In some respects, it doesn’t matter what the original reason was. Intention is one thing. Impact is another. Even if we take the charitable interpretation that “Maori” is a shorthand geographic description it still reduces an Indigenous people to their “geographic range”, as we might do for any other animal or object of study, which, incidentally, was part and parcel of the Enlightenment-era taxonomic project.
My grandfather was born in the 1930s and I still remember stories about how he was beaten for speaking te reo at school. His experience was not unique. But, apparently, throughout his time and even before, what was and wasn’t appropriate usage of the te reo was being determined in research institutions, places where neither Māori or Māori knowledge were welcome, by people who weren’t Māori.

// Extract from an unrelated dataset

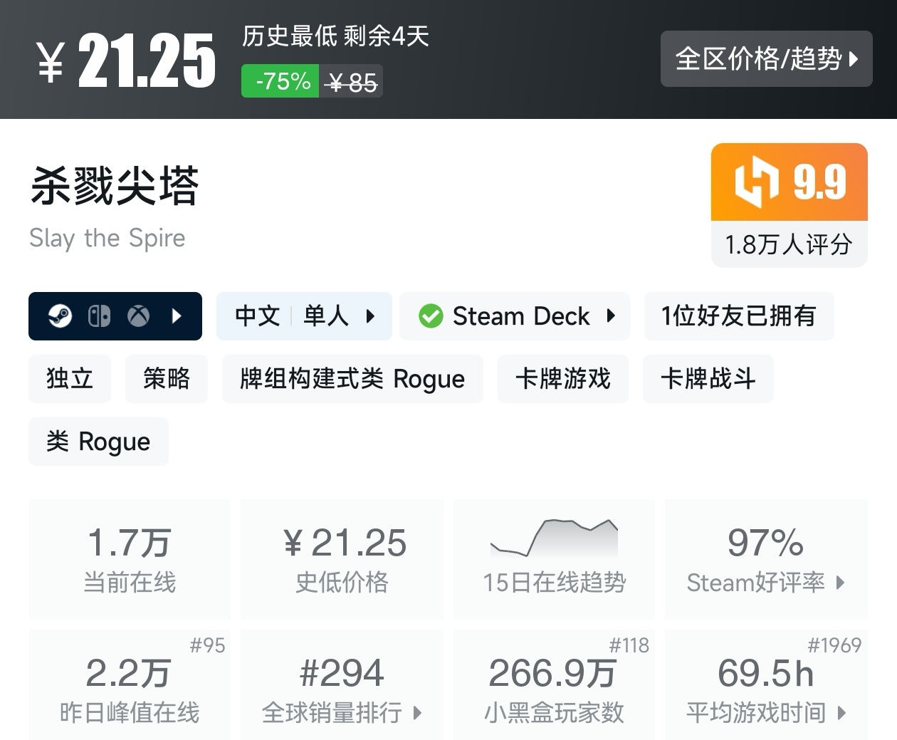897x740 pixels.
Task: Click the 1位好友已拥有 label
Action: [738, 316]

As a museum volunteer, I had the opportunity to attend a Ngāti Kuri hui with the Natural Sciences team at Waiora marae in Te Tai Tokerau. One night, the whānau collected in the wharenui to discuss what name may be appropriate for a new species of seaweed that had been discovered in the area.

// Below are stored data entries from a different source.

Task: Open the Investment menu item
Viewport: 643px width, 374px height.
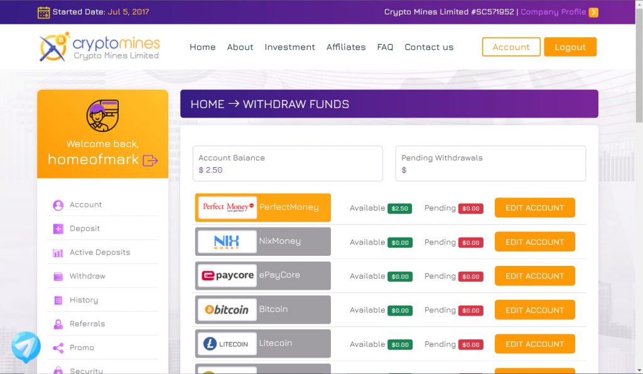Action: click(x=289, y=47)

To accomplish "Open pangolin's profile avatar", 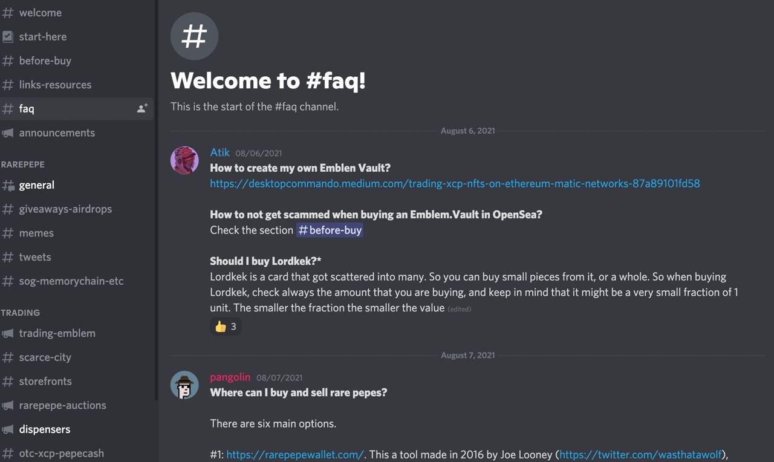I will 184,385.
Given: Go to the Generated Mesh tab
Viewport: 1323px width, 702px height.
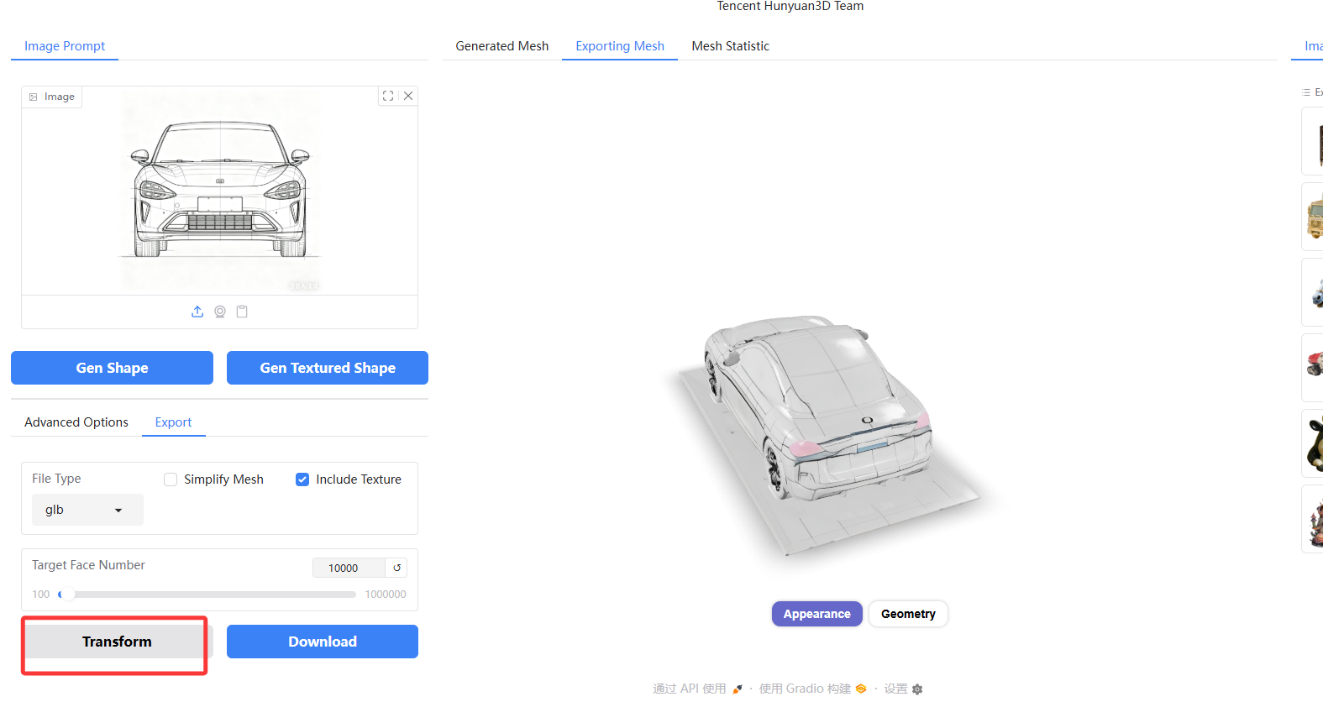Looking at the screenshot, I should click(x=501, y=46).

Image: Kaumatua Wayne Petera speaking at the Waiora Marae in Ngātaki
The discussion was facilitated by scientists but I remember the museum team collectively standing back, as multiple generations of Ngāti Kuri did what only they could do, debate what name would best suit a species endemic to their rohe. Whakapapa, tikanga and toi raranga were the considerations of that day, living knowledge systems that are almost wholly alien to modern science but that embody centuries of natural history observation and of environmental philosophy, passed down from generation to generation to generation and then shared with those who were present.
Image: The oceans around the top of the North Island have some of the richest seaweed diversity in the country. NIWA scientist Wendy Nelson and Kaumatua Wayne Petera examine a piece.

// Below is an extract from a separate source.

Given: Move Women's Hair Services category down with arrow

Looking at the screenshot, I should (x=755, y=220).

Through the haphazard adoption of te reo into scientific names, we as a nation have missed out on countless opportunities for genuine connection across knowledge systems. We all stand to benefit from a science community that creates space for marginalised voices but making up for lost time is going to take a lot of frank conversations and probably a thousand pots of tea. Still, it’ll be worth it in the end.
Image: The species name for Golden kiwifruit (Actinidia chinensis) indicates that the species originates in China; AK355285.